Within life course epidemiology, MM are usually conducted to describe the development of a particular outcome variable over time (Beunen et al. 2002; Twisk 2013). In that case, the only independent variable of interest is a time variable, which can be included either as a continuous variable (indicating a linear development or other polynomial function of the outcome variable over time) or as a categorical variable. The modelling of time as a categorical variable allows for the incorporation of different developmental shapes during different stages in the life course, such as childhood, adolescence, adulthood and the elderly. This closely maps onto one of the focal points of life course research, which offers opportunities to understand the natural history of chronic disorders with a specific focus on health transitions and phases across the life course (Kuh and Ben-Shlomo 2004).

Model fit of MM can be assessed by comparing the log likelihood values of neighbouring [nested] models. The likelihood ratio test (Bollen 1989) subsequently calculates the difference in -2 log-likelihood between two neighbouring models. This difference is assumed to follow a Chi-squared distribution with the number of degrees of freedom denoted as the difference in the number of parameters estimated with the two models.

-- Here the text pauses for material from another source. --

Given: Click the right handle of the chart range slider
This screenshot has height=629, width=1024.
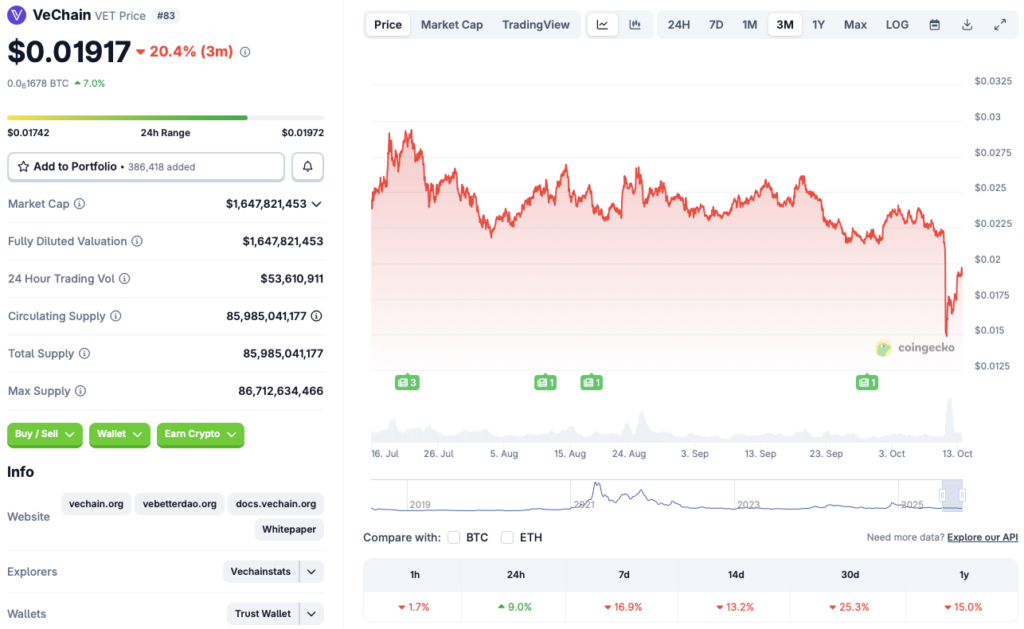Looking at the screenshot, I should click(961, 495).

The simplest model includes a random intercept only. Table 9.2 demonstrates the results of this model and indicates that body mass index values are increasing over time. The regression coefficient for time for the linear model (model 1) is 0.240, so for each year, the BMI increases (linearly) with 0.240 kg/m². The corresponding standard error (0.003; indicative of the preciseness in the estimation of the regression coefficient – the smaller the more precise) can be used to assess the statistical significance of the regression coefficient by calculating the z-statistic (Altman 1991; Twisk 2013). The z-statistic is calculated by dividing the regression coefficient with the corresponding standard error. Values above 1.96 indicate statistical significance.